> _EXERCISE_
Can you rewrite all the records below, substituting "title" for "heading" wherever it occurs and keeping everything else the same? Omit the pictures from your answer.

> _STORED ROWS_
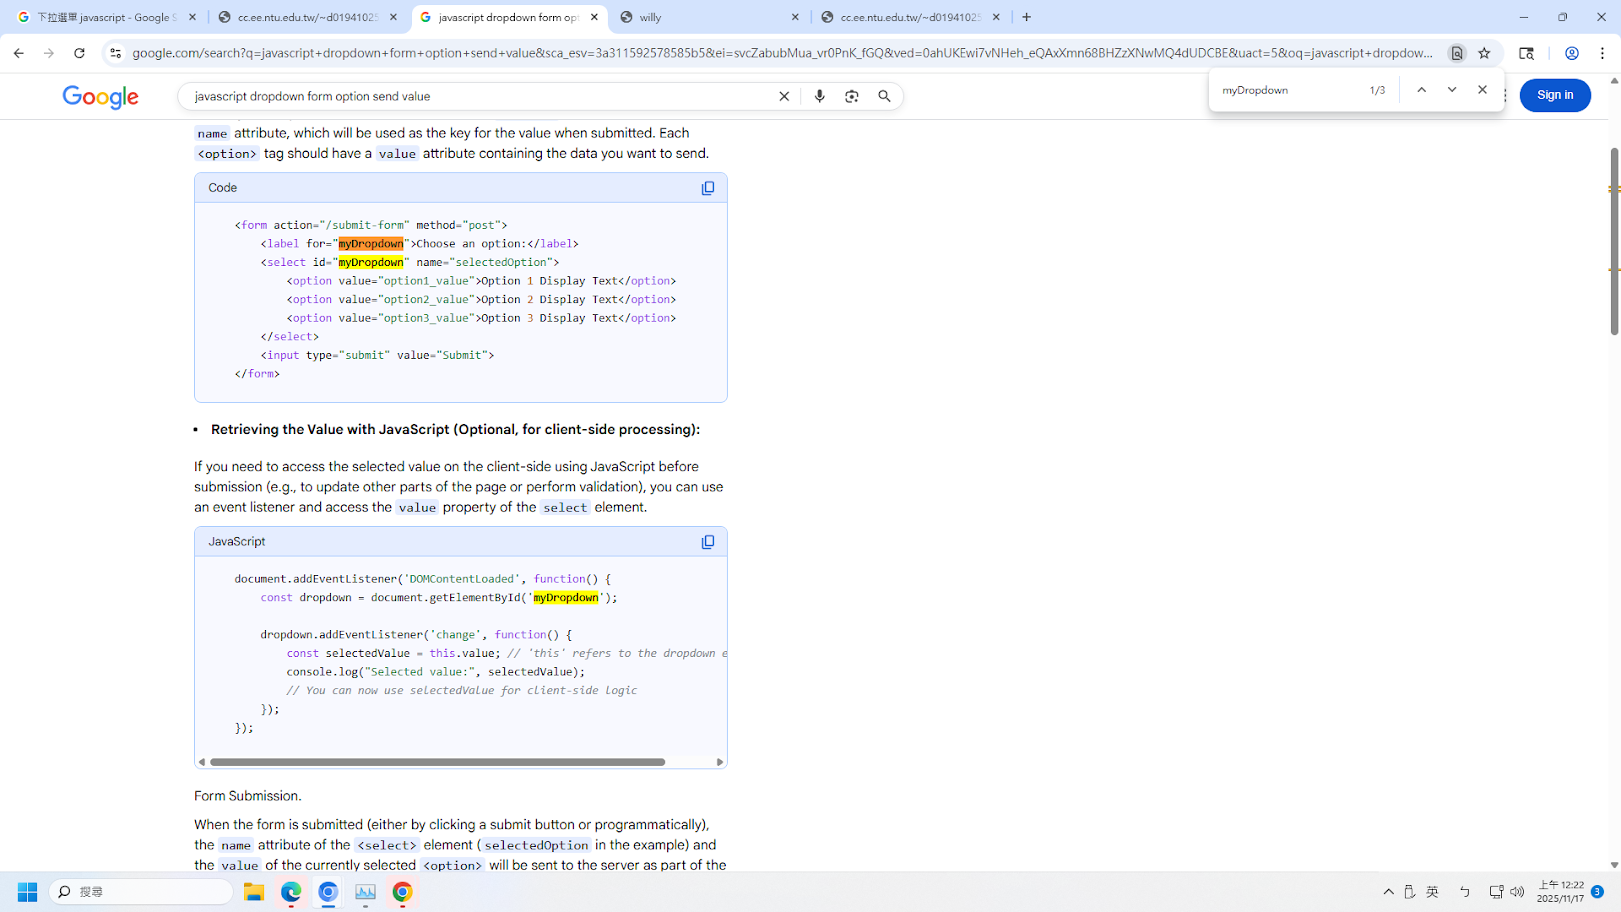Click the voice search microphone icon

(x=819, y=96)
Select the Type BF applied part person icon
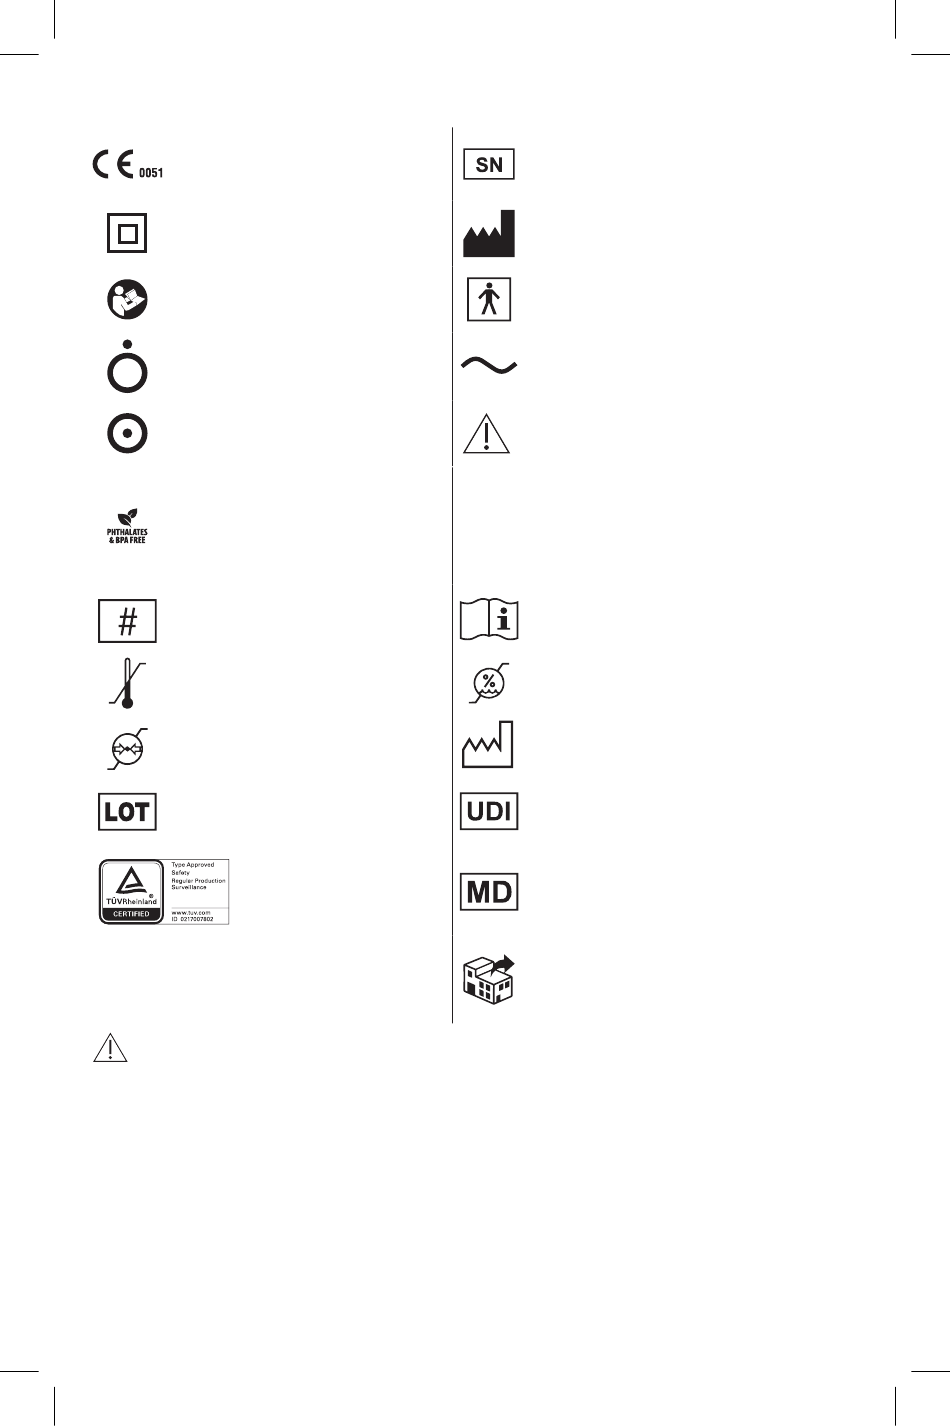 489,299
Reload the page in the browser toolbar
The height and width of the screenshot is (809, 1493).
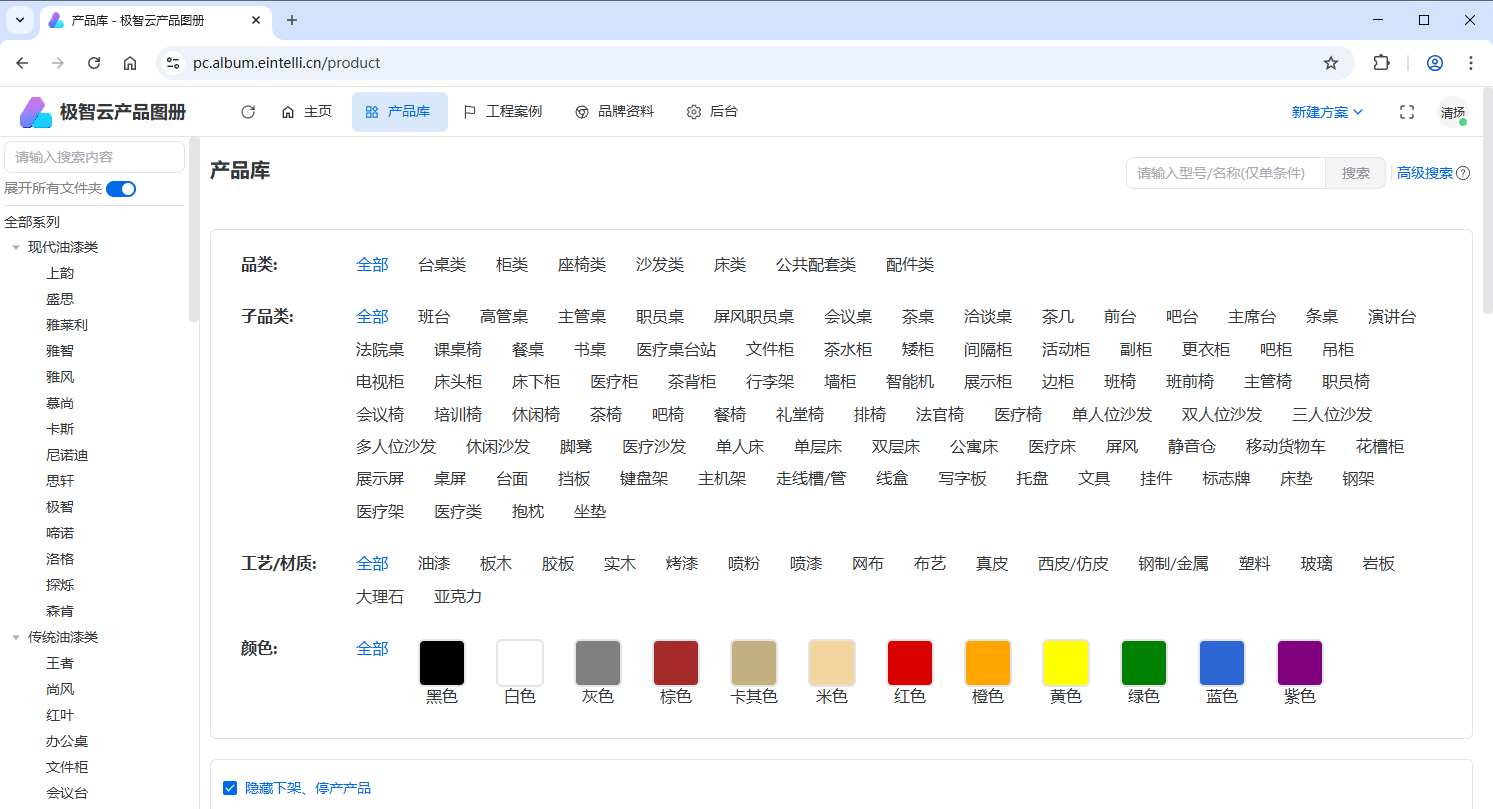tap(94, 63)
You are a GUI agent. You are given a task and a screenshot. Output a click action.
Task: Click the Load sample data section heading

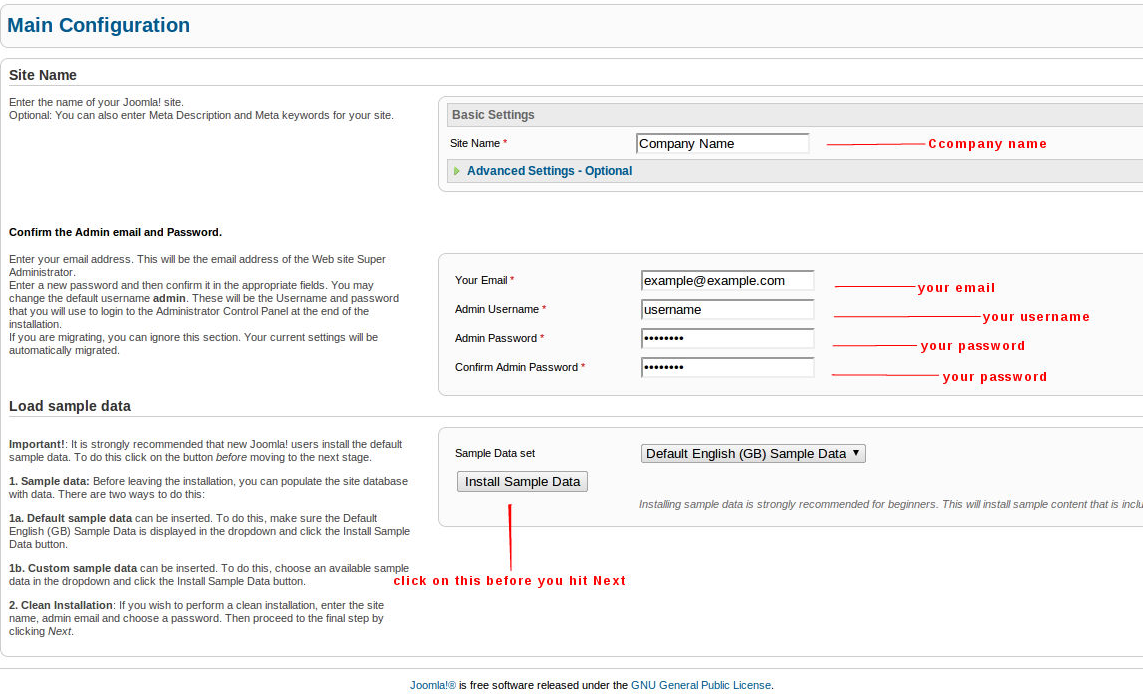pos(70,406)
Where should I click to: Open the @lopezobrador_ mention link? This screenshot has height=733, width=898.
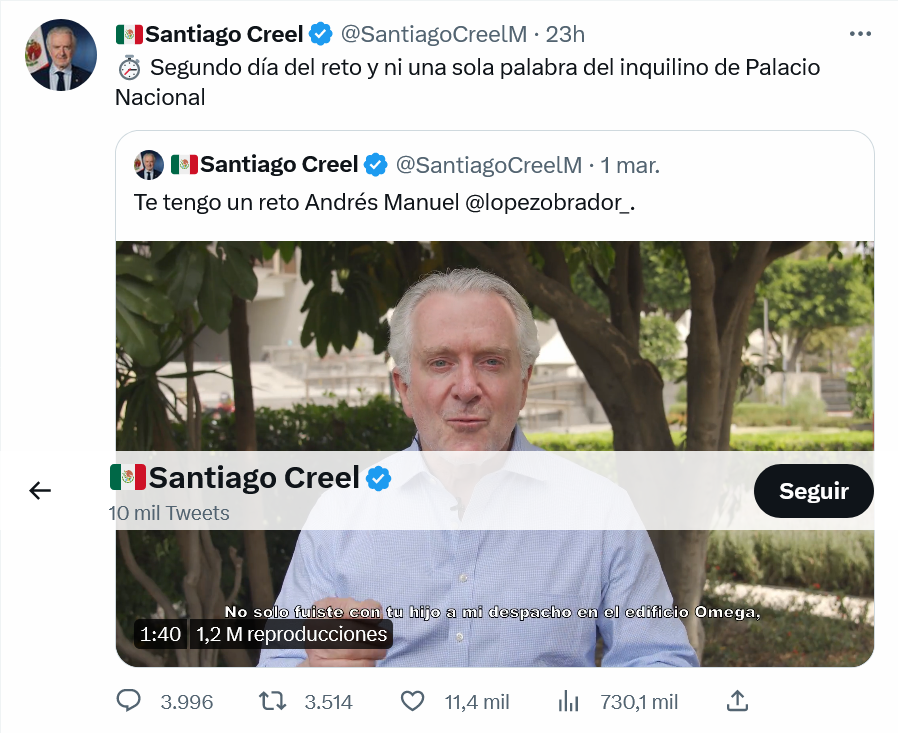click(x=550, y=202)
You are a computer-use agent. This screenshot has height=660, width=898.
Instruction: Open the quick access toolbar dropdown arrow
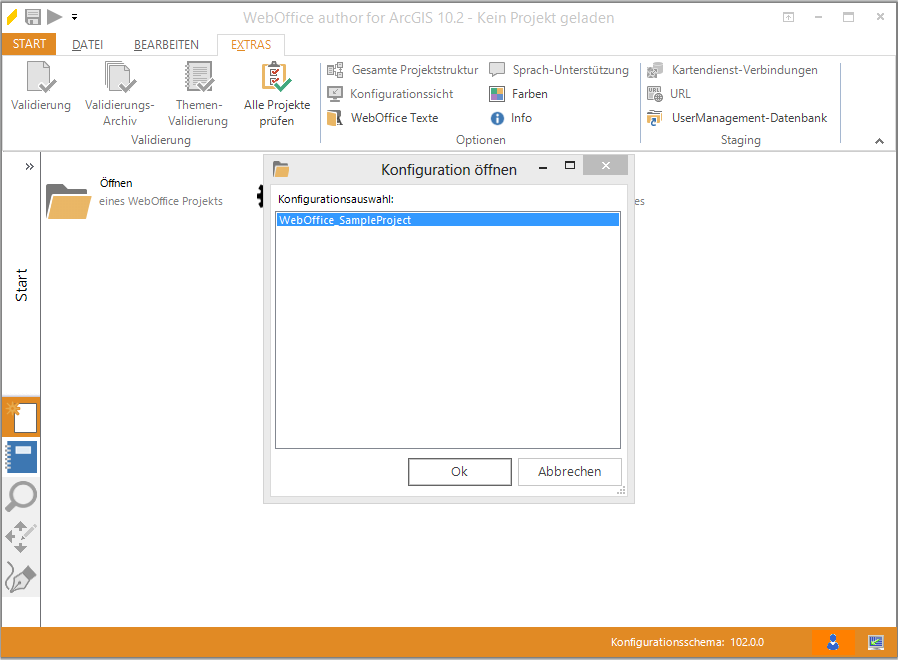click(x=74, y=17)
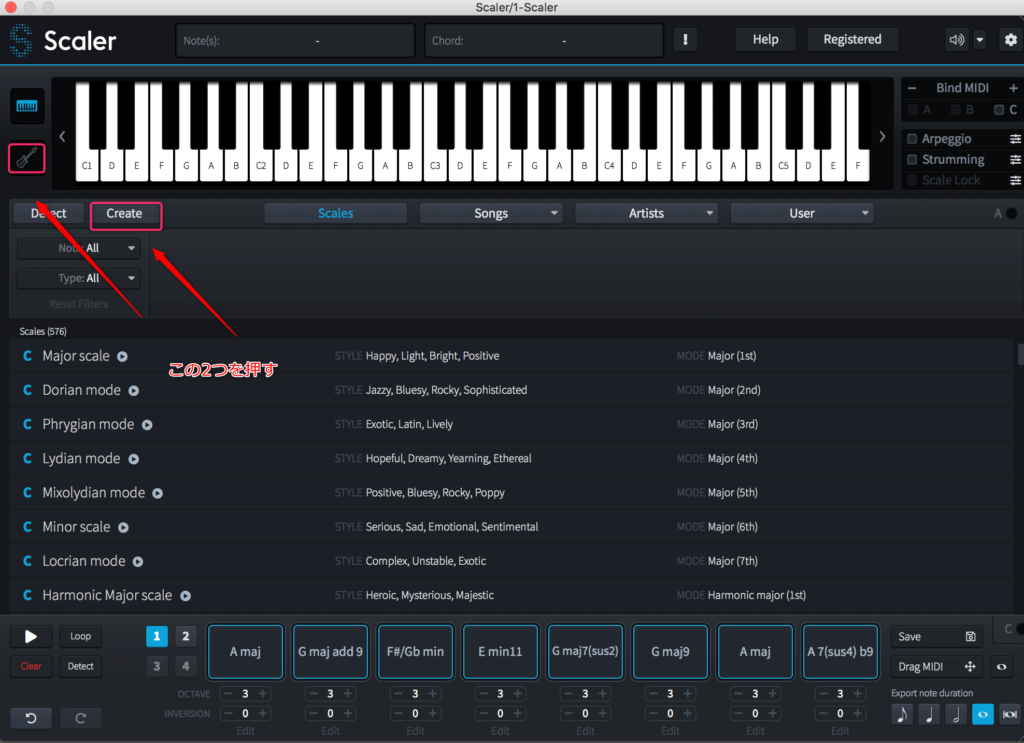The height and width of the screenshot is (743, 1024).
Task: Open Arpeggio settings sliders icon
Action: coord(1015,139)
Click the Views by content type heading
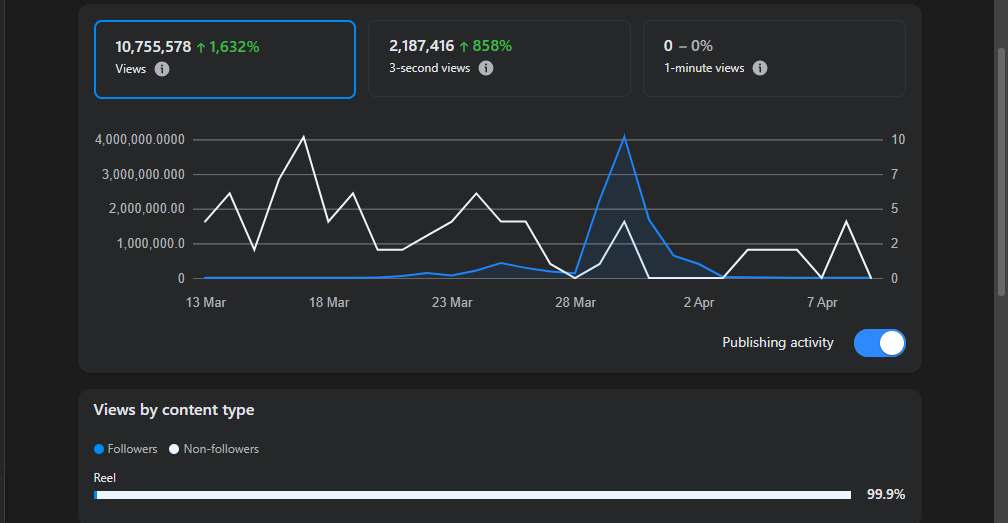 pos(174,410)
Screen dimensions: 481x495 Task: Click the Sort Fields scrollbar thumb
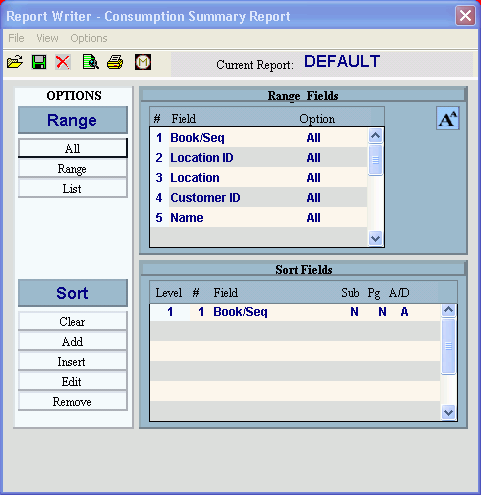tap(449, 346)

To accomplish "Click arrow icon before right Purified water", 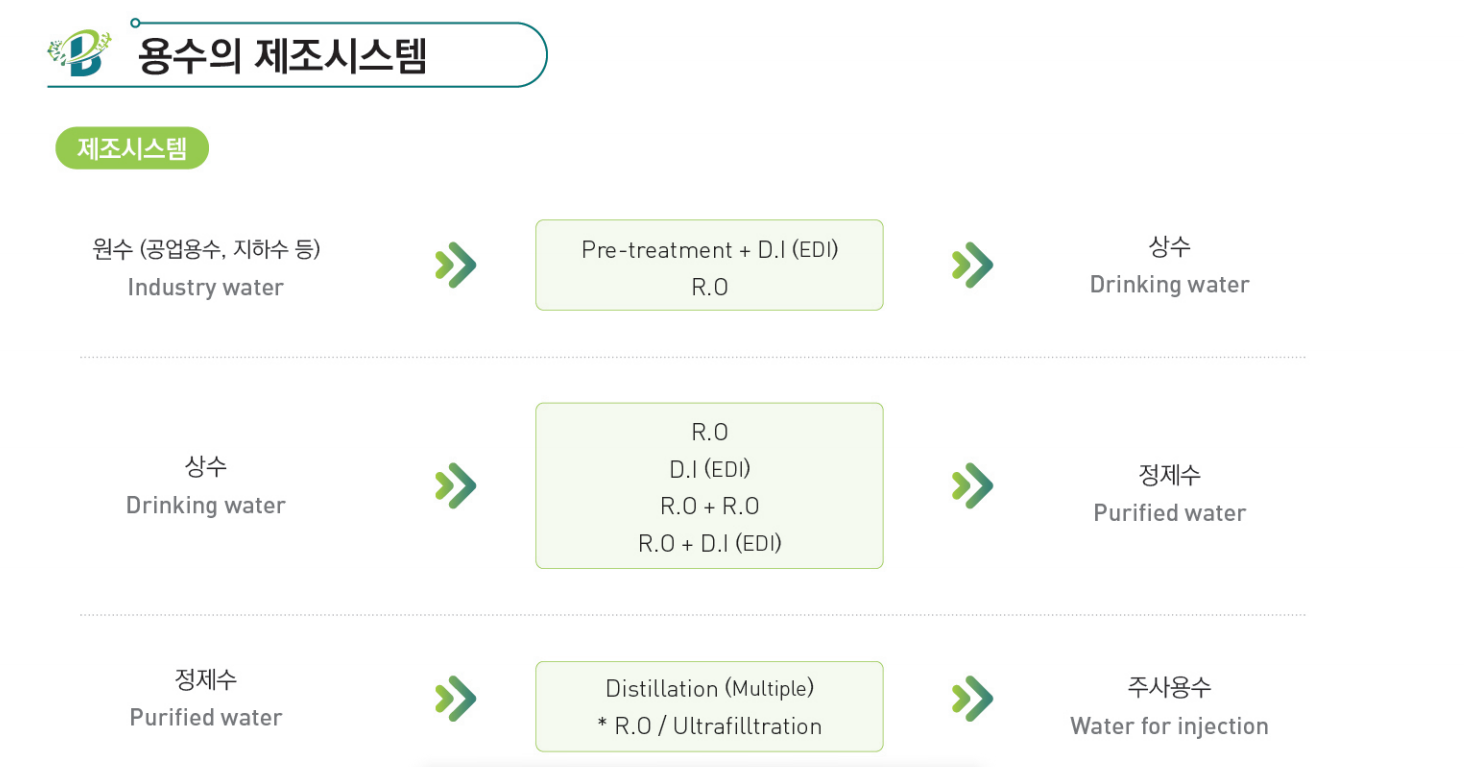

> _ANSWER BELOW_
Click the voice search microphone icon

(x=819, y=96)
Select the Type BF applied part person icon
 489,299
Reload the page in the browser toolbar
The height and width of the screenshot is (809, 1493).
tap(94, 63)
You are a GUI agent. You are given a task and a screenshot. Output a click action.
Task: Click the Load sample data section title

pos(70,406)
Where should I click to: Open the @lopezobrador_ mention link? This screenshot has height=733, width=898.
click(x=550, y=202)
You are a computer-use agent. This screenshot has height=660, width=898.
Instruction: Open the quick access toolbar dropdown arrow
click(x=74, y=17)
The height and width of the screenshot is (743, 1024).
Task: Open Arpeggio settings sliders icon
Action: coord(1015,139)
Click the Views by content type title
 pos(174,410)
Screen dimensions: 481x495 Task: Click the Sort Fields scrollbar thumb
tap(449, 346)

To accomplish "Click arrow icon before right Purified water", 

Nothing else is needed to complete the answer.